Late it was. In front of King’s Cross railway station the damage of May nth was still being patched up. A water main exposed-a deep trench in the road, a dozen workmen up to their ankles in brimming water, a lone policeman waving at the traffic and directing them all south, into Finsbury, a loop past Farringdon station, through Clerkenwell and into Islington from the other side. Cal sat with the street map open, trying to follow their route by the frequent flick of his cigarette lighter, glancing all too often at his watch.
Late it was, and later. At 10.40 he paid off the cabby by Collins’ Music Hall and found Coburn Place, bent between the two public houses, zig-zagging right and left. He almost fell down the open cellar hatch of the Hand and Racquet. He struck his lighter with the ball of his thumb, held the cap open against the spring and moved slowly on with his left hand on the bricks as though to trace out his trail would somehow lead him back like Ariadne’s thread.
Flickering, miasmic light-enough to see five paces ahead; enough, too, to see the leather soles of a pair of shoes that lay on the cobblestones not twenty feet beyond the cellar. He dropped the lighter-got down on his hands and knees and groped about on the stones. Found it, struck the flint and struck it again, and in the yellow light found himself looking into the dead eyes of Walter Stilton.
‘Jesus Christ.’
He let his thumb off the lighter-sank into darkness, wondering if he’d seen what he knew he’d seen, wondering if he had the courage to look again.
He flicked the flint. Walter was lying on his front down the length of the alley-the right side of his face lay in a pool of blood, the left looked up at Cal. One arm outstretched, the other lost beneath the body. His hat lay a few feet ahead, angled against the wall, as though it had spun off him like a loose hubcap. And there was no doubt about it. The man was dead. His third encounter with violent death, and already Cal knew the sight and fact of death with unquestioning certainty.
The pool of blood was still spreading. Cal’s knees were wet with it. He got to his feet. Heard his heart roar in his ears, a pulse as loud as a jackhammer throbbing in his head. Above it all he heard the sound of a lavatory flush, saw a brief flash of light as a door opened up ahead of him, and a man emerge from the gents buttoning up his flies. Whoever he was he had not seen Cal-he pulled on the back door of the Green Man and vanished.
Cal followed. In the light of the pub he looked down at himself, Blood on his trousers and on the hem of his jacket. All over his hands. He wiped them on his trousers. Surely everyone was looking at him? Surely everyone could see him, dressed like a scarecrow, drenched in blood? In the fug of tobacco smoke and the roar of people chattering, heads turned at the sight of a stranger, but none of them seemed to think him worth a second glance. One woman looked him up and down as though appraising him, and still didn’t see the blood.
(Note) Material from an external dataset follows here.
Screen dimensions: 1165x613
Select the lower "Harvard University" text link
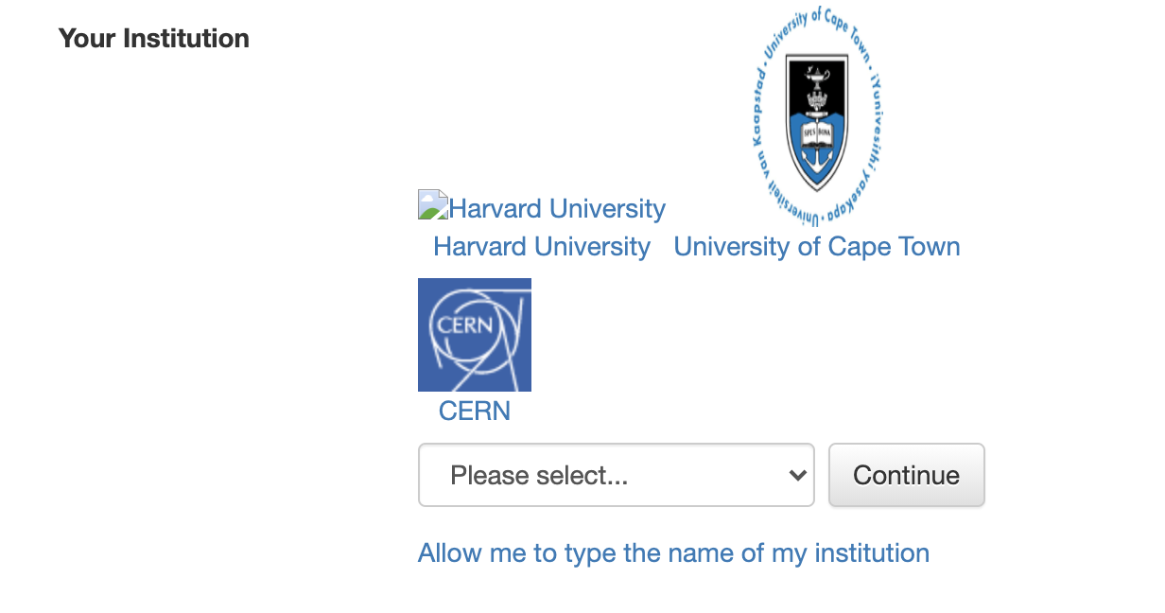click(x=541, y=246)
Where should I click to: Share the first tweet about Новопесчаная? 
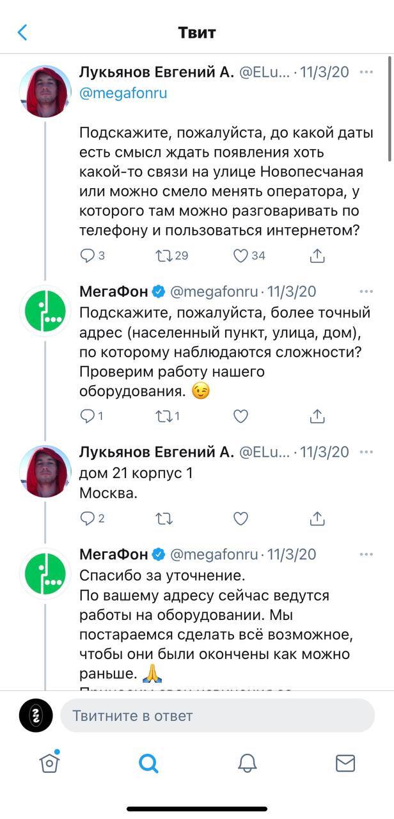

He made his way to the bar. The barman was busy. Cal tried to seize his attention, and found his voice had gone. He managed to say ‘Excuse me’ in a shrill, unnatural voice, and was told to ‘Hold yer ‘orses. Can’t you see I’m on me own?’
It seemed like an age. The barman served two other men and leaned on one elbow in front of Cal.
‘Right, young man. What’s yer ‘urry?’
‘Phone,’ Cal squeaked. ‘I need a phone.’
The barman reached under the pumps and stuck a bakelite telephone on the bar.
‘A drink while you’re ‘ere?’
Cal asked for a brandy and dialled 999.
‘Police, Fire or Ambulance?’ said a young woman.
‘Police,’ Cal croaked.
The barman was looking at him now; at the optics, his back to Cal, he turned at the word ‘police’.
The police operator came on. Cal realised he had no idea what to say. He knew exactly what he meant but he could not think of the form of words.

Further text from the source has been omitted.